Text excerpt Start Marker
Since the advent of social media, you find that people spend a lot of time looking at their phones. Most times, we are either on Facebook, Instagram or some blog or the other, trying to catch up with the happenings around us or chatting with friends. Often times, we hear the latest gist or news on social media so we try very hard to always be online, so as not to miss out on anything.
It’s common to find that a lot of people, especially young people, can’t go a whole day without checking their various social media accounts. And if they find out that they have missed out on something, it usually shows in their demeanor.
What is FOMO
FOMO is an abbreviation that means Fear Of Missing Out. According to Oxford dictionary, FOMO is an anxiety that an exciting or interesting event may currently be happening elsewhere, often aroused by posts seen on social media.
What Causes a person to experience FOMO?
FOMO can be brought on by feeling cut off from social media or communication with friends. It can also be as a result of worrying that other people are doing more interesting things than you, have more friends than you, and are just all round living a better and cooler life.
Symptoms of FOMO
Certain symptoms children display when experiencing FOMO as a result of not being connected to the outside world through social media are:
Irritability, frustration, anxiety, argumentative, crying, eye rolling, anger.
The symptoms often seen in adults are:
Not being present in the moment, multitasking and generally unpleasant demeanor.
FOMO affects about 90% of kids today. If you take your child’s phone away as a consequence or a form of punishment, he/she feels like you are taking away his/her community. The child feels cut off from friends and a regular source of information. If your child feels as though his/her life isn’t as interesting or as fun as that of his/her peers, that child will be susceptible to FOMO. The feeling of being left out very often causes the child to display one, two, or all of the symptoms of FOMO stated above.
There are a number of negative feelings that come with FOMO. Your kids will feel that they are “missing out on something great” and they will have this “overwhelming urge to know what is happening around” them. This constant need to know can leave your kids worn out and unable to focus on the present moment.
How to beat FOMO
Take this feeling seriously
You have to Understand that this is a real issue. Don’t dismiss your kids’ social media anxiety as a silly issue. Remember that for them, social media is a form of real life because that is where their social circle is. Make time to listen to them to find out where their insecurities lie.
Strengthen their sense of self
The most important reasons children and adults are caught in the web of FOMO are the feeling of neglect and low self-esteem. Nurturing confidence in your kids and giving them the right support for high self-esteem is the best way to protect your child from social media anxiety. When your kids are confident, they won’t feel the need to participate or join in every social activity, simply to sustain their social standing.
Text excerpt End Marker
Action item A>
According to the text on FOMO, about what share of kids today does FOMO affect?
Action item B>
Continue the text on FOMO from its final sentence.
Entries supplied Start Marker
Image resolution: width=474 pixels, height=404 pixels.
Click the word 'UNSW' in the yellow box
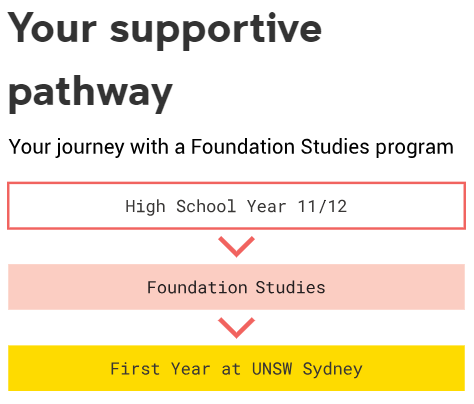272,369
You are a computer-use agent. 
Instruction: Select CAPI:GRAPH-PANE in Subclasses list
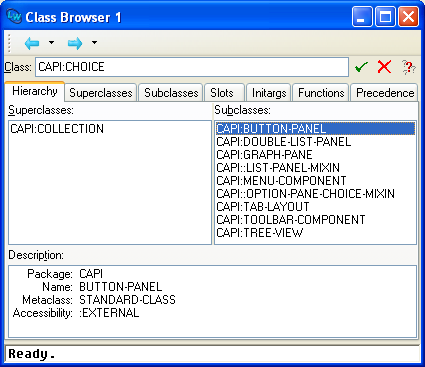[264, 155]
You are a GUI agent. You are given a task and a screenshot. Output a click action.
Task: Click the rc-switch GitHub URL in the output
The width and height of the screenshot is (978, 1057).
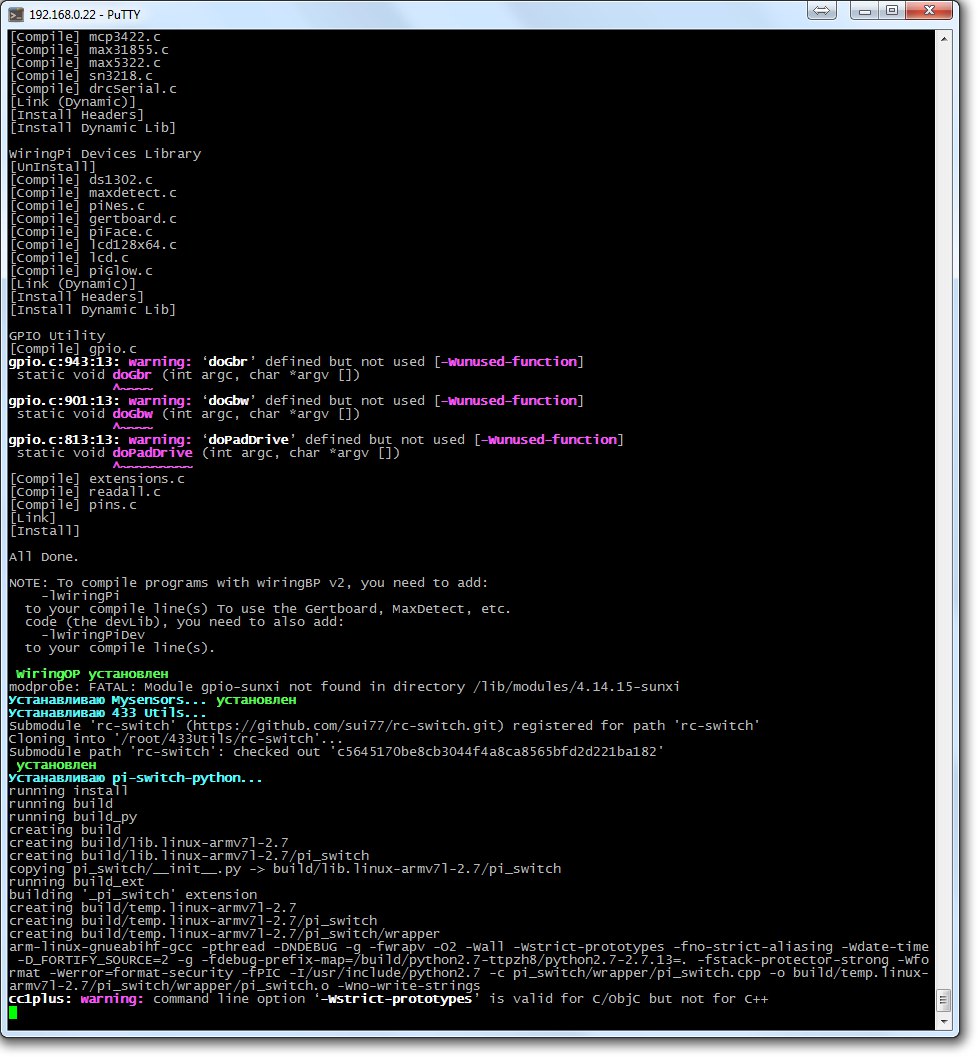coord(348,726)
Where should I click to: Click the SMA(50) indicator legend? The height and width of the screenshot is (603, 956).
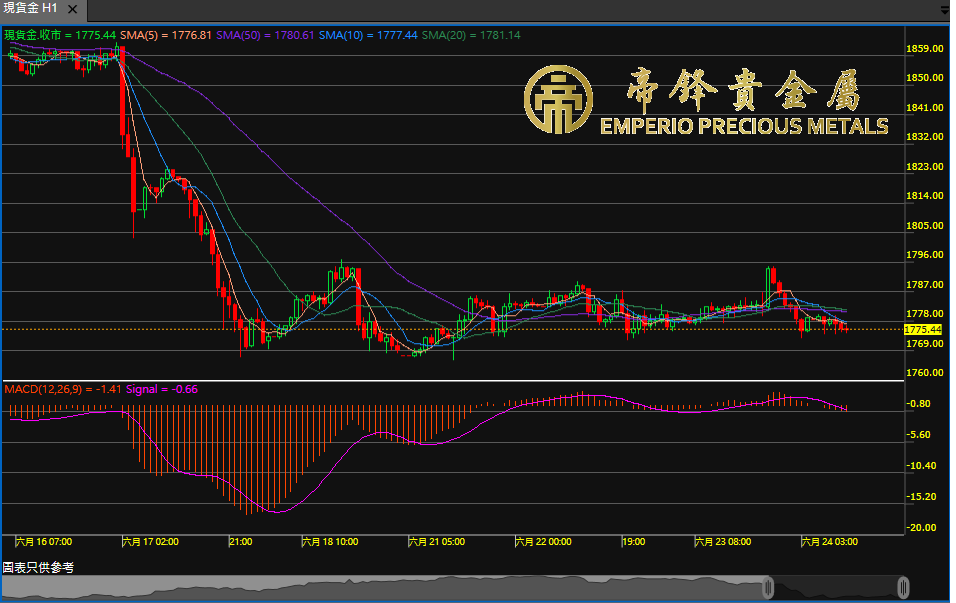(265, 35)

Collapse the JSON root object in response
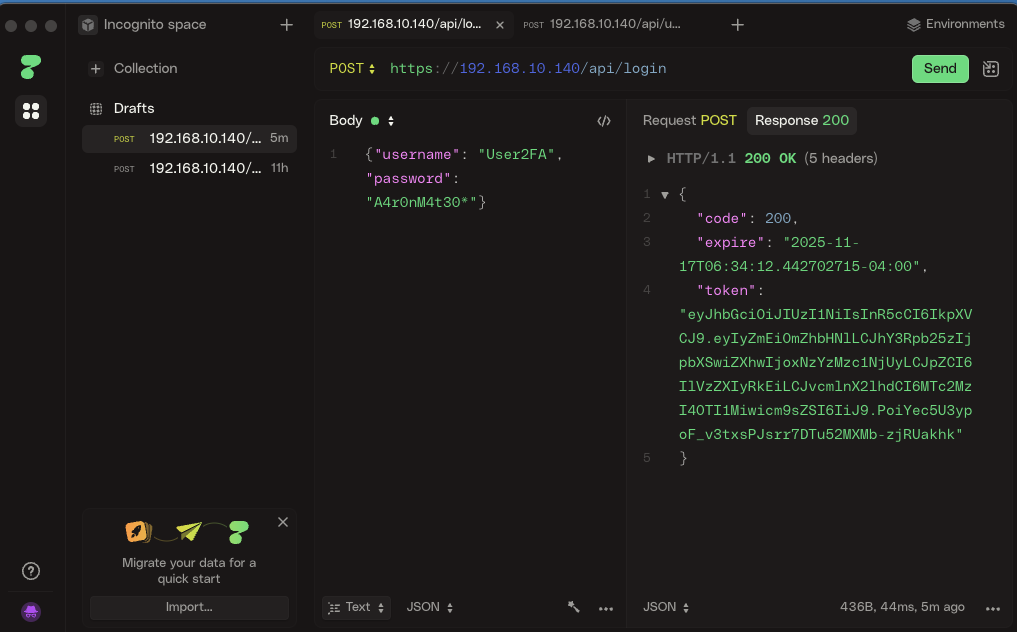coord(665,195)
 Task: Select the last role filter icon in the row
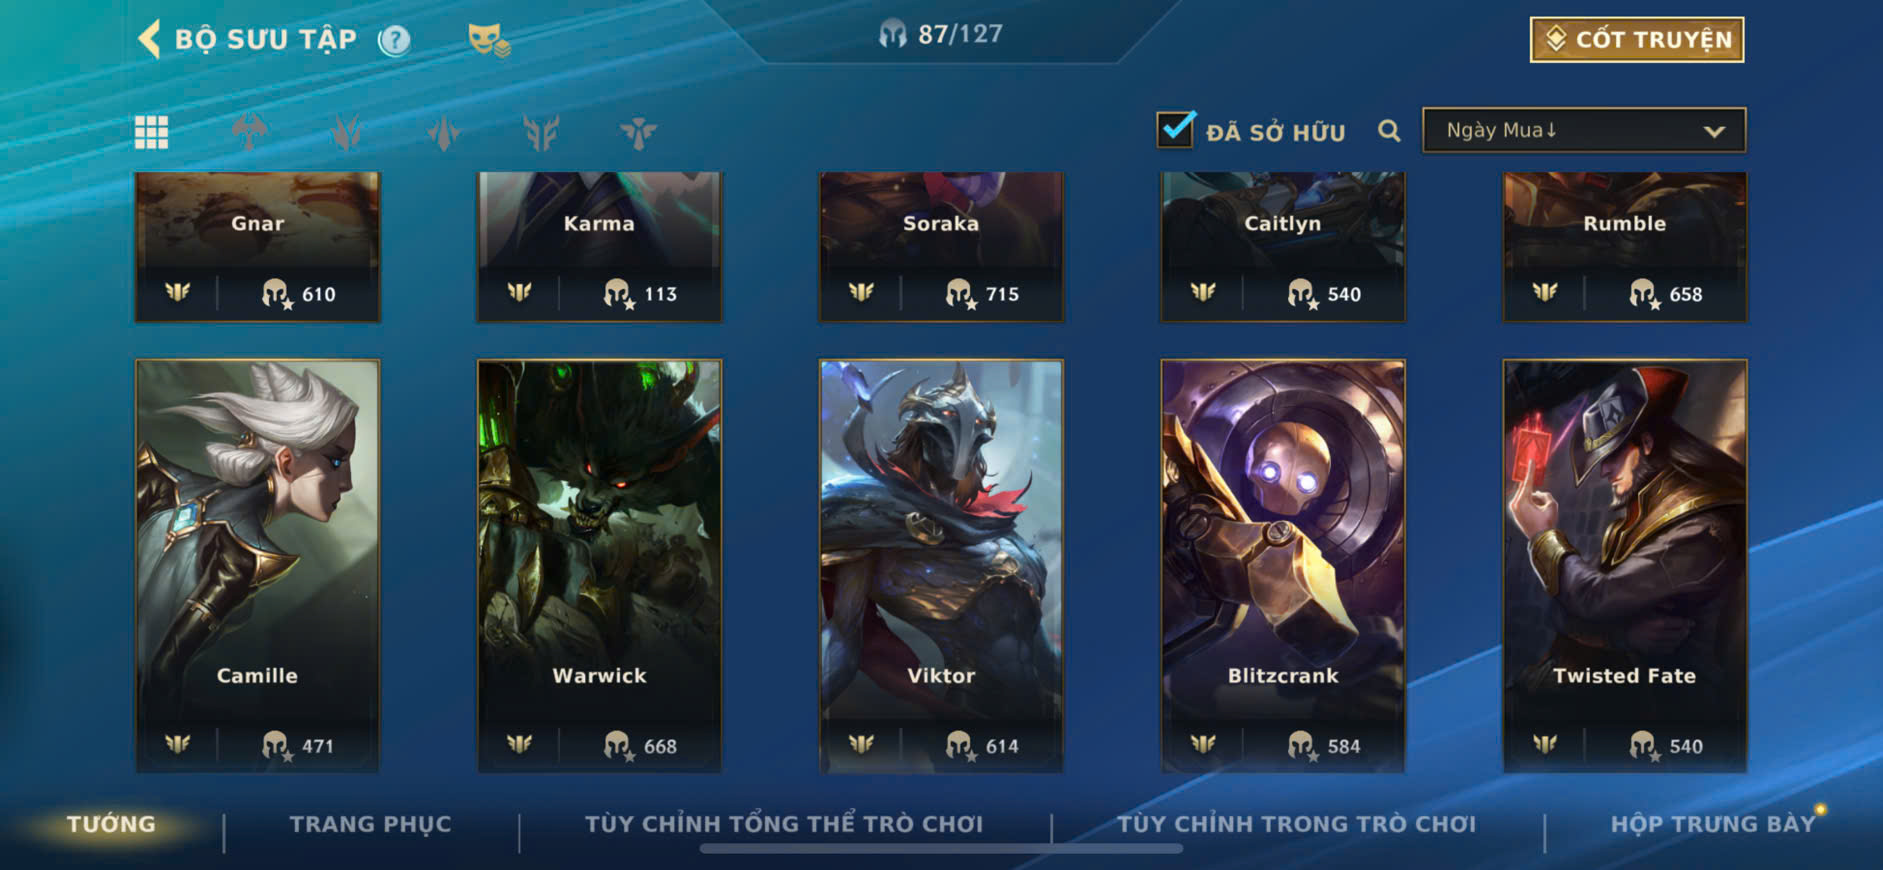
Entries supplied End Marker
Exercise response A>
About 90% of kids today.

Exercise response B>
Help them build their offline lives
FOMO will get to anyone if the person has nothing going on in real life. Give your kids a reason to be excited about their real life and an excuse to switch off from the online world. Help your kids find an activity that they love such as singing, sports, games, an amazing internship opportunity, or other activities that will enable them to socialize in real life. FOMO takes over when a child is idle and has nothing doing. This summer holiday, keep your child busy by enrolling him/her in a summer camp.
For more information see [Summer camp guide 2017}.
Turn the phone into an instrument of learning
Even if you have set strict parental controls on your kids’ phones, at some point in the day they will have access to social media and indulge in their FOMO. Rather than referring to the smartphone as the source of all evil, teach your kids that this gadget can be an instrument of learning and a source of creativity. You can have your kids use it to learn how to take beautiful images and open an Instagram account to display their work. Yes, they will still be using social media but they would be using it for something creative.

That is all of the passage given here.